Толпа протрезвилась. Запертая в порту, она металась из стороны в сторону, как испуганное стадо. Она искала защиты от пулеметов, которые осыпали ее беспрерывным свинцовым дождем.
Люди прятались за ящиками, бочками, кучами угля, черепицы, но пули доставали их всюду.
Вот, описав яркую дугу густым факелом, упал здоровенный босяк; упала как-то странно, на бок, молодая, прилично одетая женщина в весенней шляпке и перчатках, увлекая за собой пятилетнюю девочку.
– А-а! – вскрикнула она, и ее крик, подобно ножу, полоснул его по сердцу…

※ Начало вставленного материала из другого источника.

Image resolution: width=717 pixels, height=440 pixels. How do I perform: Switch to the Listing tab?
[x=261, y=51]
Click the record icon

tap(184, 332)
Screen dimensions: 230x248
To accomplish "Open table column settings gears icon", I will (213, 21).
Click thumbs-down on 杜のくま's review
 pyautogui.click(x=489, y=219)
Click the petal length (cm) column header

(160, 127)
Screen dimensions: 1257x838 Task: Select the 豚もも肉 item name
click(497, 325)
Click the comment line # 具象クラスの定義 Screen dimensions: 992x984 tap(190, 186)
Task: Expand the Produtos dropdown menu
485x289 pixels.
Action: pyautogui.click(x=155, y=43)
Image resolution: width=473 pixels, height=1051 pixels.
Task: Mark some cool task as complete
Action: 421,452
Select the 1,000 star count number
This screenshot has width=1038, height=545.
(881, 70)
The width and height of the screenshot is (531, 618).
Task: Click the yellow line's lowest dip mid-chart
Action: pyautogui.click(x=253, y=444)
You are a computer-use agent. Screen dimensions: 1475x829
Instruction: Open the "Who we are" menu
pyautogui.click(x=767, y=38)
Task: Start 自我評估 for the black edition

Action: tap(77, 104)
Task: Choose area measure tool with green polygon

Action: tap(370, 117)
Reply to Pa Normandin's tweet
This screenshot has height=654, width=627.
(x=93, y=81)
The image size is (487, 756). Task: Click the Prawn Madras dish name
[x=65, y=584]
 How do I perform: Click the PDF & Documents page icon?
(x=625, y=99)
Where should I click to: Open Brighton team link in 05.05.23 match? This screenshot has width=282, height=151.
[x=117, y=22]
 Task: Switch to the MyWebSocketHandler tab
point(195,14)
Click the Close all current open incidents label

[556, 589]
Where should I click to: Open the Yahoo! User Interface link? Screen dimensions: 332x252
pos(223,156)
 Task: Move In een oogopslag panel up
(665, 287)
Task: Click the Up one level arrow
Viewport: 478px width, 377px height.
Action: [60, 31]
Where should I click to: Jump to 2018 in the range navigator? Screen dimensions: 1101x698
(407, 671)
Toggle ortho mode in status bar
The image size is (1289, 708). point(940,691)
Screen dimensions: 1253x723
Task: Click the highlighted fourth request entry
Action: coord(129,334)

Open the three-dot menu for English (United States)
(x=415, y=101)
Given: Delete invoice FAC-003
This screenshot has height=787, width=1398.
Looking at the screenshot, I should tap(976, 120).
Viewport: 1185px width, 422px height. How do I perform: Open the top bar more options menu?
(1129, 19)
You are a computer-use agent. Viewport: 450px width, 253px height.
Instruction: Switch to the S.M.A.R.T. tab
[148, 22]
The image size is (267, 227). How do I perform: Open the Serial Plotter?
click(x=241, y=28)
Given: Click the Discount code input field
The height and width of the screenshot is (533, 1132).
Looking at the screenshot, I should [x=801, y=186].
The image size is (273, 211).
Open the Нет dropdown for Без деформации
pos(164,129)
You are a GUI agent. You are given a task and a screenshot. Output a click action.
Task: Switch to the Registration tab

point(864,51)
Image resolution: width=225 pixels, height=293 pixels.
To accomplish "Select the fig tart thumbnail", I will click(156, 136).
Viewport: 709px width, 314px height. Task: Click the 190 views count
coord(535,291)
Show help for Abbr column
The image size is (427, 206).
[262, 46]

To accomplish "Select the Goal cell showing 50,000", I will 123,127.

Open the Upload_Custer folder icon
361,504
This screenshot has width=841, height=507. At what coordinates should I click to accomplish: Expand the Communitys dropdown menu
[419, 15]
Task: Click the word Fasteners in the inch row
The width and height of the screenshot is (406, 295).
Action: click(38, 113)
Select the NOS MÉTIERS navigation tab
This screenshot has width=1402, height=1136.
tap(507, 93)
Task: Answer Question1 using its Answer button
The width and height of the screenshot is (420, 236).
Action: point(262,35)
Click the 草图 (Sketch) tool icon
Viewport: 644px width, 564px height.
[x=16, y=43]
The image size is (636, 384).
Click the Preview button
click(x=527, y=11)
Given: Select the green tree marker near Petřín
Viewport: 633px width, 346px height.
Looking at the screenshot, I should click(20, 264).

Крыса долго и бесполезно кружился в толпе, пока его чудом не вынесло за таможню, на Карантинную гавань и не натолкнуло на ховиру. Здесь он был в полной безопасности.
Это, однако, не помешало ему провести тревожную ночь. Всю ночь он дрожал и боялся, чтобы огонь не перебросило на Карантинную гавань.
Из своей норы он видел зарево. Оно затопило полнеба наподобие реки в половодье. Зарево часто и зловеще прорезывал острый и блестящий, как сталь, меч прожектора с броненосца.
Крыса также слышал эту ужасную дробь – тра-та-та-та – и вой обезумевшей тридцатитысячной толпы.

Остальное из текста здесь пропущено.